Bibeltexte – fachwissenschaftlich analysiert

Allgemein Bibel analysieren

Einige Anregungen für ein strukturiertes Vorgehen

Zuvor: Was man nie machen sollte!
Sekundärliteratur zum Bibeltext als Einstieg lesen oder zum Bibeltext im Internet surfen –
und dann im Text nur finden, was andere bereits gefunden haben.
Das verstellt den eigenen Blick und behindert die Entdeckerfreude.

Schritt 1: Den Text beobachten

  • lesen, laut lesen, noch einmal lesen
  • Beobachtungen, spontane Assoziationen notieren
  • Übersetzungen vergleichen
    (Einheitsübersetzung; Luther; Elberfelder Bibel; Zürcher Bibel; Buber/Rosenzweig; Stier; Münchener NT): Vergleich von Wortschatz, Satzverbindung und Syntax. Dann: Entscheidung für eine Übersetzung bzw. Korrektur einer Übersetzung
  • Spannungsverlauf wahrnehmen, nachzeichnen
  • Wie ist der Text aufgebaut (Einschnitte, Sinnschritte und ihr Zusammenhang, die Sinnbewegung)?
  • Stehen Anfang und Ende in Beziehung?
  • Fallen Leitwörter oder Signalwörter auf?
  • Welche Figuren und welche Rollen für die Figuren gibt es?
  • Welcher Handlungsraum (aus Ort und Zeit) wird aufgebaut?
  • Achten Sie auf Begriffe, Bilder/Metaphern und deren Zusammenhang.
  • Wie verhält sich der Text zu seinen engeren Nachbarn?
  • Wie steht der Text in der Bibel (im AT, im NT und in der zwei-einen Bibel)?

Schritt 2: Mit dem Text spielen

  • Verändern Sie den Text, um sich der Funktion von Form, Figuren, Bildern etc. bewusst zu werden!
  • Mehr Figurenrede, weniger Figurenrede – was ändert sich?
  • Lassen sich Stücke aus dem Text herausnehmen?
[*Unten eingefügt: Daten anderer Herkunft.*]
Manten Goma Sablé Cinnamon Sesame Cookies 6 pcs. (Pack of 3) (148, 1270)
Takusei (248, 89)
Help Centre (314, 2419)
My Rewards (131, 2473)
Was verändert sich?
  • Ändern sie doch einmal die Reihenfolge der Textteile!
  • Stellen Sie sich vor, Sie wären ein Teil der Textwelt: Versetzen Sie sich in eine Figur hinein oder nehmen sie die Rolle eines Zuschauers im Geschehen ein. Berichten, erzählen Sie aus dieser Position neu.
  • Achten Sie auch darauf, was NICHT erzählt wird und welche Gründe es dafür geben könnte (Leerstellen des Textes).
  • Jetzt: Auch Sekundärliteratur lesen. Was haben andere gesehen und wo hilft es mir weiter? Unterschiedliche Auslegungen schärfen den Blick für den Text und seine Sinnmöglichkeiten. Die Wirkungsgeschichte des Textes hält oft viele Anregungen und Anschlussmöglichkeiten an eigene Erfahrungen bereit.
  • Mit Hilfe der Sekundärliteratur Sachfragen (schwierige Begriffe; Realien wie Ortsangaben oder Namen) klären
  • Historische Hintergründe der Textentstehung und des im Text Behandelten klären (soweit es historische Hintergründe gesichert gibt!).

Schritt 3: Den Text verstehen

  • Die wichtigsten Entdeckungen zum Text zusammenfassen
  • Welcher Slogan verbindet sich jetzt für Sie mit dem Text?
  • Welche Überschrift würden Sie dem Text jetzt geben?
  • Warum erzählt jemand diese Geschichte, diesen Text auf diese Weise an diesem literarischen Ort?
  • Was kann ich aus der Beschäftigung mit dem Text lernen, was habe ich gelernt?
  • Was kann ich, was möchte ich mittels dieses Textes an andere weitergeben?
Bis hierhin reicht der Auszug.